Ein historischer Schlosskrimi - süffig, spannend und mit einer Prise Romantik
Wir schreiben das Jahr 1898: Schloss Hof liegt alt und vergessen im österreichischen Marchfeld. Während in Wien das fünfzigjährige Regierungsjubiläum Franz Josephs I. gefeiert wird, obwohl im Umland die Rebellion rumort, ist das Leben hier noch ruhig und urtümlich. Als der Kaiser beschließt, das Jagdschloss ans Militär zu verpachten, wird das Leben von Dienstmädchen Irmi ordentlich aufgewirbelt. Denn außer einer Gruppe fescher Offiziere kündigt auch Kaiserin Sisi ihren Besuch an. Grund genug für ein rauschendes Fest. Doch am nächsten Morgen wird die Leiche eines der Offiziere gefunden. Der geheime Polizeiagent Johann Pospischil wird aus Wien entsandt, um zu ermitteln - und kommt einem Skandal auf die Spur, der bis in die vornehmsten Adelshäuser reicht.
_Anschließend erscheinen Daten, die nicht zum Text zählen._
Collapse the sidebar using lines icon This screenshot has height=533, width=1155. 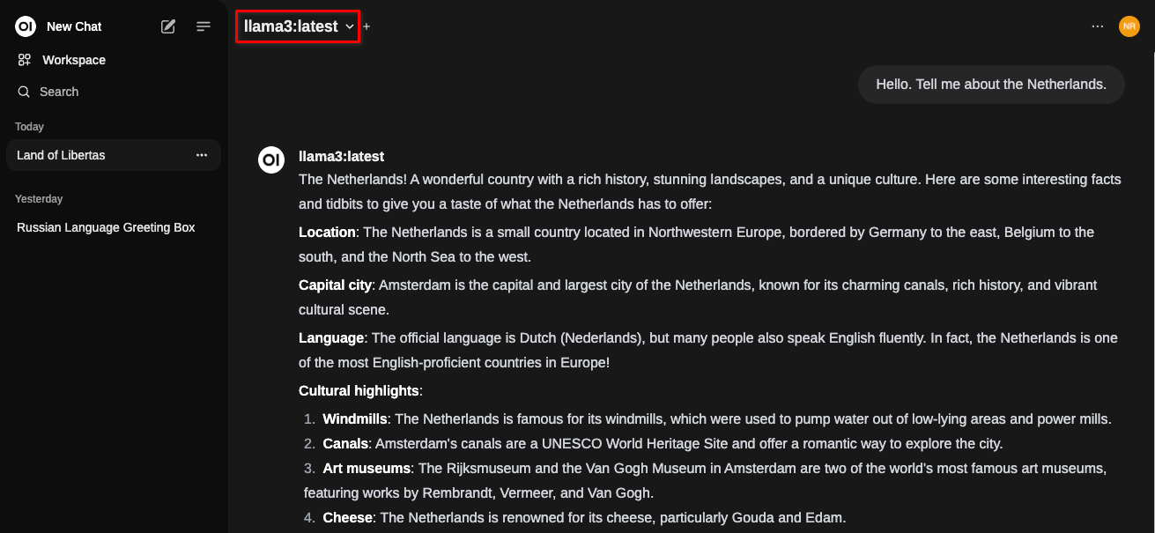pyautogui.click(x=204, y=26)
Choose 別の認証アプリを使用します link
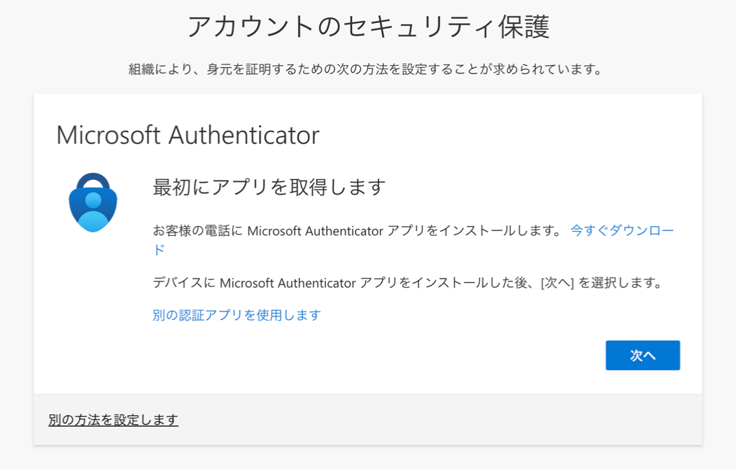736x469 pixels. click(236, 315)
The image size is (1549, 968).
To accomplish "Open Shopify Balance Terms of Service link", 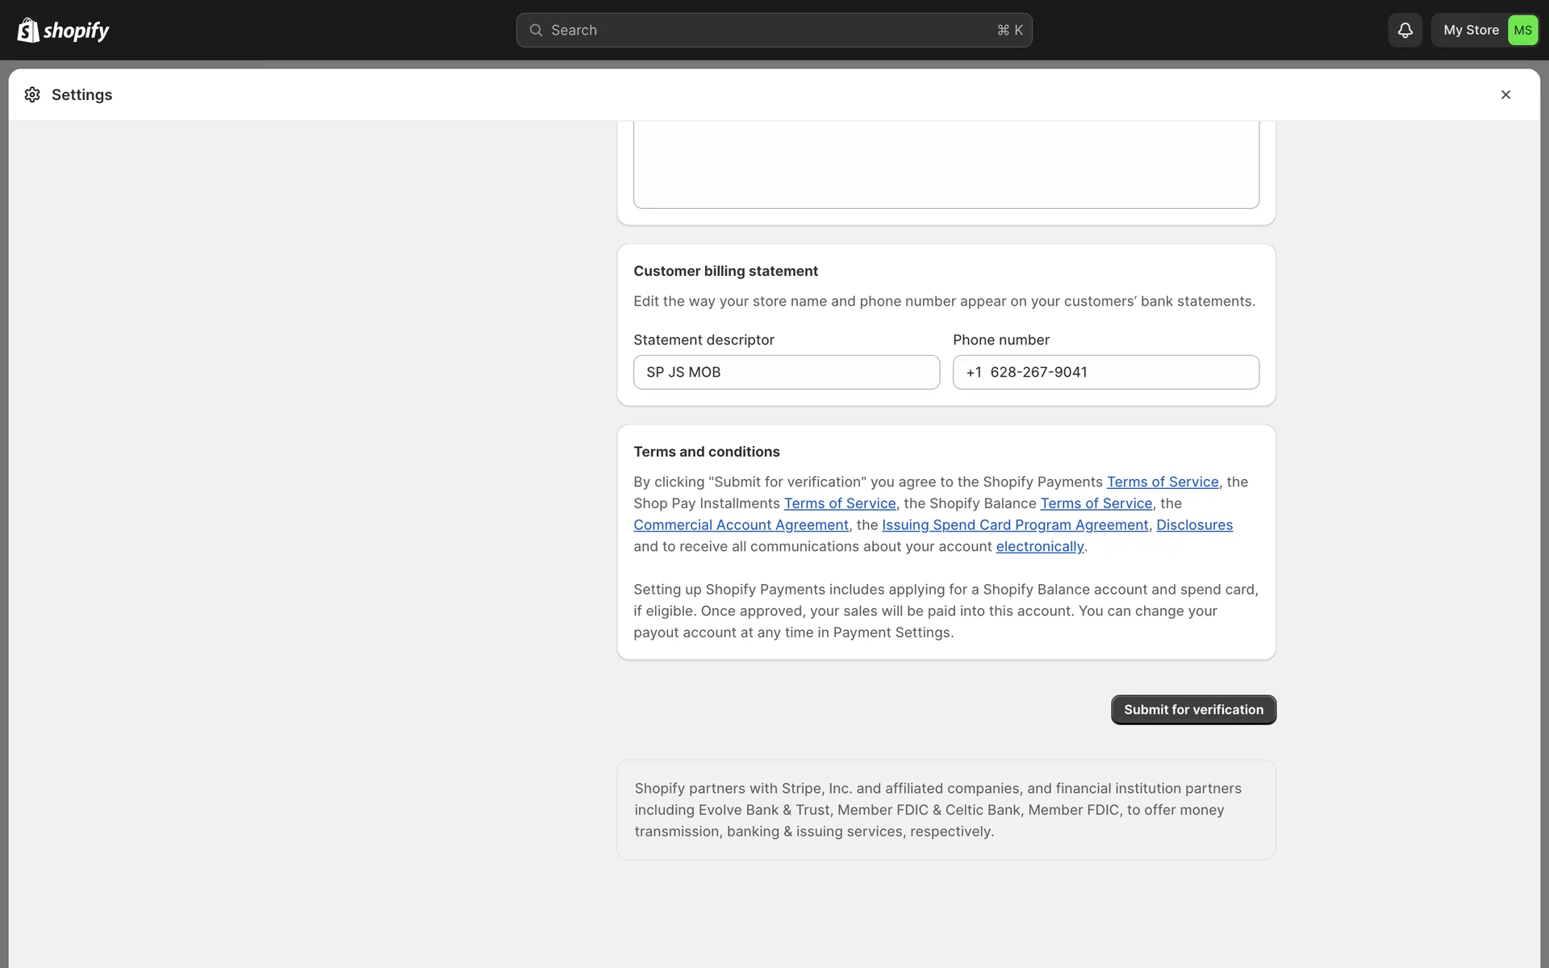I will [1096, 503].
Kundinnen und Kunden meinen
4.2/5.0
Liselottchen
aus Rankweil
5/5
06.06.2021
eBook (ePUB)
»Na servas.« – Mord in der Kaiserzeit
Der Polizeiinspektor Pospischil hat’s nicht leicht. Er wird zu einem Mordfall nach Schloss Hof gerufen. Tomas Andic, ein schneidiger Offizier, liegt erschossen im Wald. Und es passierte ausgerechnet dann, als Kaiserin Sisi und Graf Andrassy im Schloß nächtigten. Sein Chef sitzt ihm im Nacken, hätte den Fall lieber heute als morgen geklärt. Pospischil stehen im neunzehnten Jahrhundert nur begrenzt kriminaltechnische Mittel zur Verfügung. Zudem versteht sich von selbst, dass man Hochwohlgeborene nicht so einfach zu einem Mordfall befragen darf. Und freilich darf der Schuldige kein Adeliger sein, geht gar nicht. Obwohl Andic eine Liebschaft mit einer Gräfin hatte und der Ehemann derselben über kein Alibi verfügt.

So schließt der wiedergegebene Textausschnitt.